### What is needed
Name every alcoholic drink mentioned by name in the passage about barrel aging and coffee drying.

### Selected extract
===
Do you read Hemingway by candle light, sipping 12 year old whiskeys? Do you relish a sherry as an aperitif before a hearty meal? Do you fancy a fine cognac and a cigar on a late Sunday evening?
If you've answered yes to any of those questions, you know the allure of alcoholic beverages that have been aged in wooden barrels. Good and well seasoned oak barrels are treasured by master distillers and can fetch multiple thousands of dollars on the market. They impart flavour and colour to the liquid and create complex notes that can make a truly great beverage.
What if I told you that there are people who believe that there is something of similar importance in coffee processing. No, we're not talking about ageing coffee (let's be honest, who'd want a 12 year old cappuccino?), but apparently the surface on which fresh coffee beans rest during the drying process is important. However, before you get too excited, be aware that this aspect of coffee creation lies more at the artisan side of processing than the science end.
===
### Source data
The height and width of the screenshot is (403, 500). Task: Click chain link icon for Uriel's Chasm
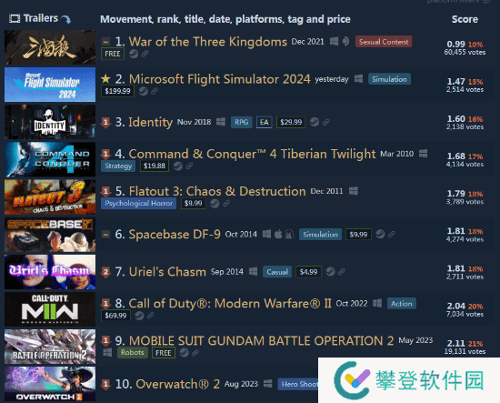click(x=342, y=272)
===
### Answer to the task
Whiskey, sherry, cognac